Rewrite the part of the records that opens with the line containing "Task: Click the red X icon beside 取消" and runs to the end of the records, changing "red" to "gray" and keeping everything else the same. Leave the pictures out of your answer.

== MATERIAL FOR THE TASK ==

★ ★ ★ ★ ★

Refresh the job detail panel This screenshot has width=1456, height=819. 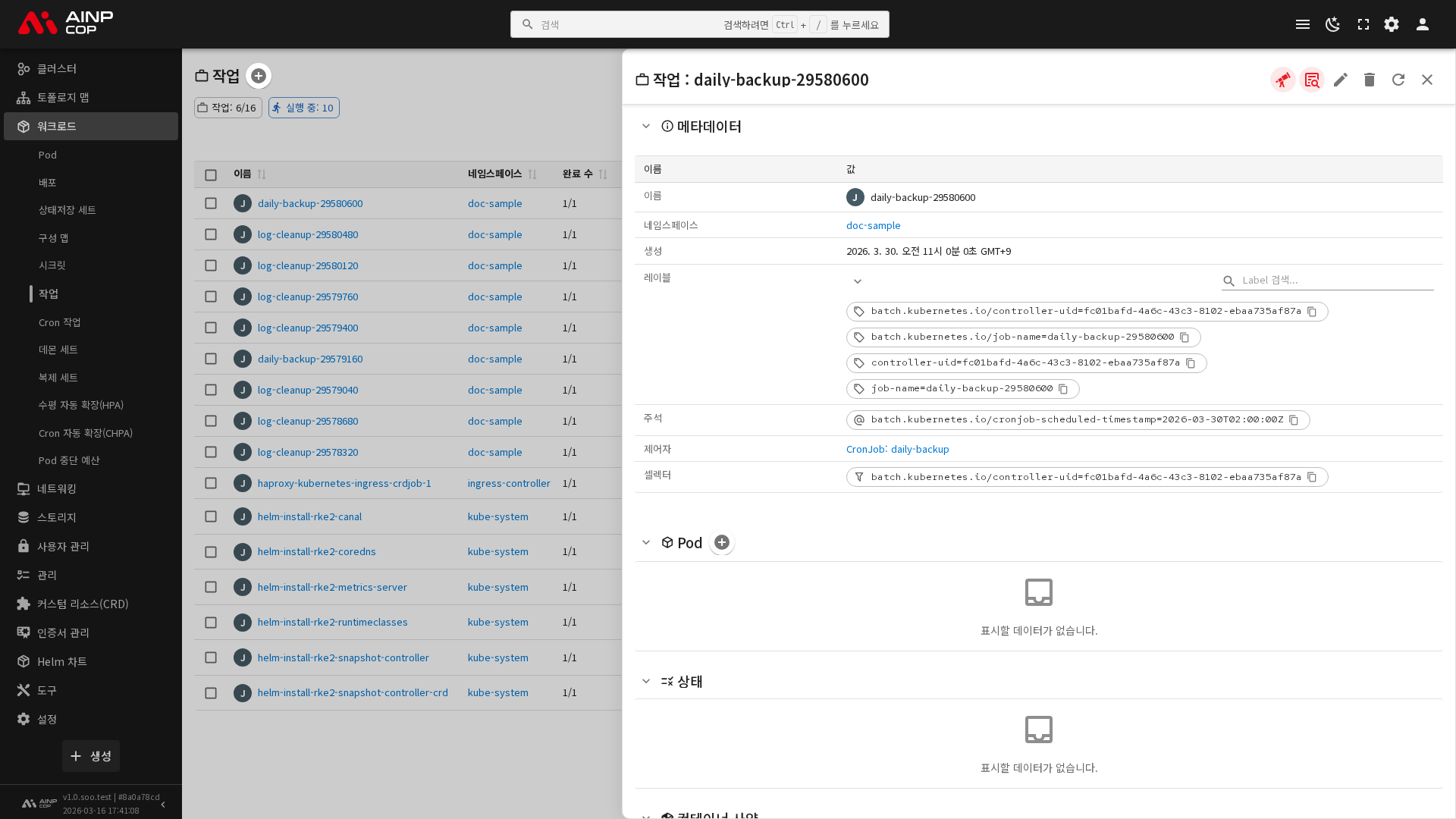(x=1398, y=80)
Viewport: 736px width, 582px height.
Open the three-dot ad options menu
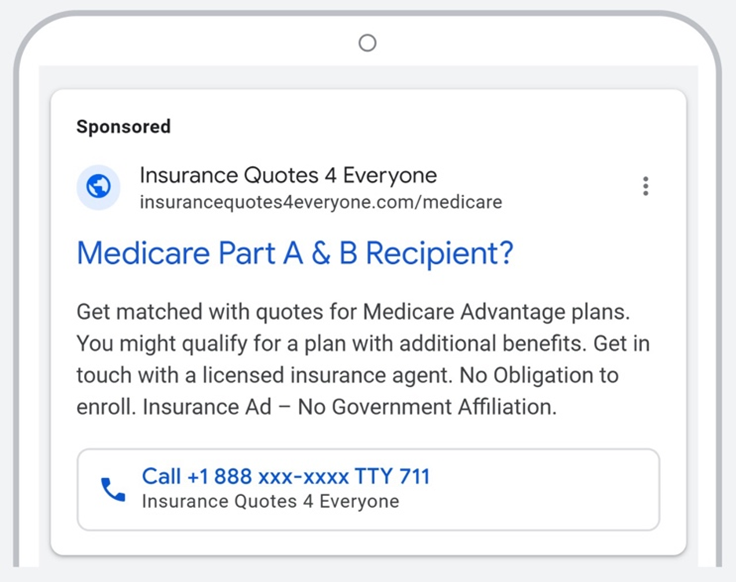pos(646,186)
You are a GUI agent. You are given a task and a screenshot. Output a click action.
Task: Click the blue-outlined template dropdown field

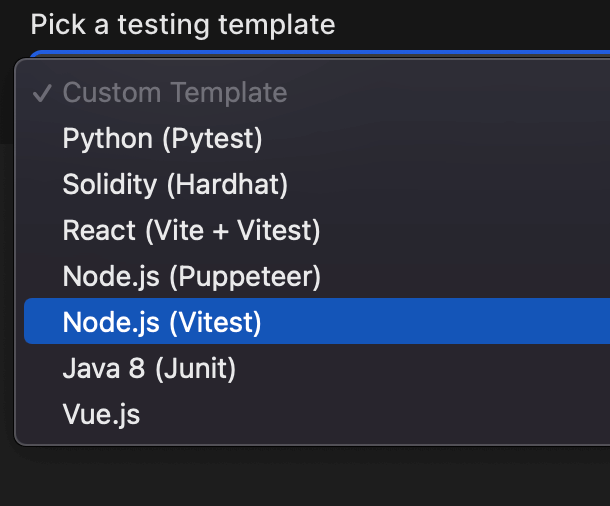(x=320, y=52)
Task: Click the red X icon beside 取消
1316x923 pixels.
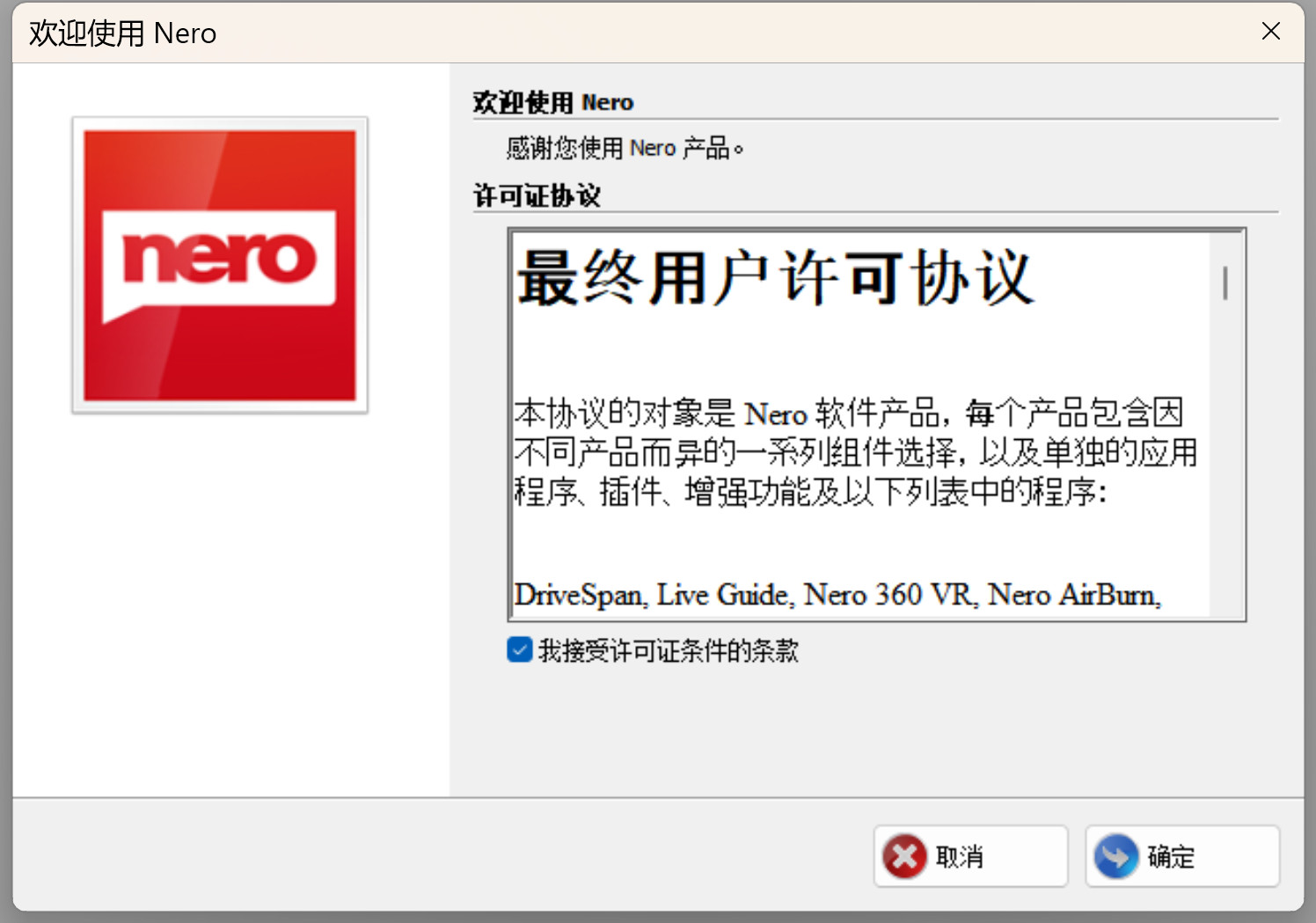Action: click(904, 856)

★ ★ ★ ★ ★

== RESPONSE TO THIS EXERCISE ==
Task: Click the gray X icon beside 取消
1316x923 pixels.
Action: click(904, 856)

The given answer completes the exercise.